The rule is declared locally to the current module. It is not entered in the global module with qualification, and its name will not appear in the result of:

[ RULENAMES module-name ]
rule RULENAMES ( module ? )

Returns a list of the names of all non-local rules in the given module. If module is omitted, the names of all non-local rules in the global module are returned.

rule VARNAMES ( module ? )

Returns a list of the names of all variable bindings in the given module. If module is omitted, the names of all variable bindings in the global module are returned.

[Note] Note

This includes any local variables in rules from the call stack which have not returned at the time of the VARNAMES invocation.

IMPORT allows rule name aliasing across modules:

rule IMPORT ( source_module ? : source_rules *
            : target_module ? : target_rules * )

The IMPORT rule copies rules from the source_module into the target_module as local rules. If either source_module or target_module is not supplied, it refers to the global module. source_rules specifies which rules from the source_module to import; target_rules specifies the names to give those rules in target_module. If source_rules contains a name which doesn't correspond to a rule in source_module, or if it contains a different number of items than target_rules, an error is issued. For example,

# import m1.rule1 into m2 as local rule m1-rule1.
IMPORT m1 : rule1 : m2 : m1-rule1 ;
# import all non-local rules from m1 into m2
IMPORT m1 : [ RULENAMES m1 ] : m2 : [ RULENAMES m1 ] ;

EXPORT allows rule name aliasing across modules:

rule EXPORT ( module ? : rules * )

The EXPORT rule marks rules from the source_module as non-local (and thus exportable). If an element of rules does not name a rule in module, an error is issued.

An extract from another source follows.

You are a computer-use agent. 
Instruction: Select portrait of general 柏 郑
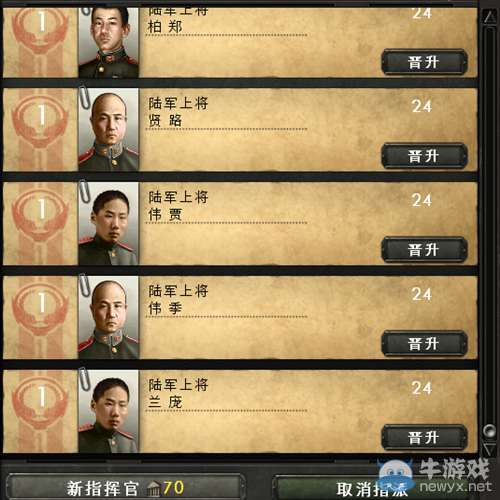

For example,

module X {
  local rule r { ECHO X.r ; }
}
IMPORT X : r : : r ; # error - r is local in X
EXPORT X : r ;
IMPORT X : r : : r ; # OK.
rule CALLER_MODULE ( levels ? )

CALLER_MODULE returns the name of the module scope enclosing the call to its caller (if levels is supplied, it is interpreted as an integer number of additional levels of call stack to traverse to locate the module). If the scope belongs to the global module, or if no such module exists, returns the empty list. For example, the following prints "{Y} {X}":

module X {
    rule get-caller { return [ CALLER_MODULE ] ; }
    rule get-caller's-caller { return [ CALLER_MODULE 1 ] ; }
    rule call-Y { return Y.call-X2 ; }
}
module Y {
    rule call-X { return X.get-caller ; }
    rule call-X2 { return X.get-caller's-caller ; }
}
callers = [ X.get-caller ] [ Y.call-X ] [ X.call-Y ] ;
ECHO {$(callers)} ;
rule DELETE_MODULE ( module ? )

DELETE_MODULE removes all of the variable bindings and otherwise-unreferenced rules from the given module (or the global module, if no module is supplied), and returns their memory to the system.

[Note] Note

Though it won't affect rules that are currently executing until they complete, DELETE_MODULE should be used with extreme care because it will wipe out any others and all variable (including locals in that module) immediately. Because of the way dynamic binding works, variables which are shadowed by locals will not be destroyed, so the results can be really unpredictable.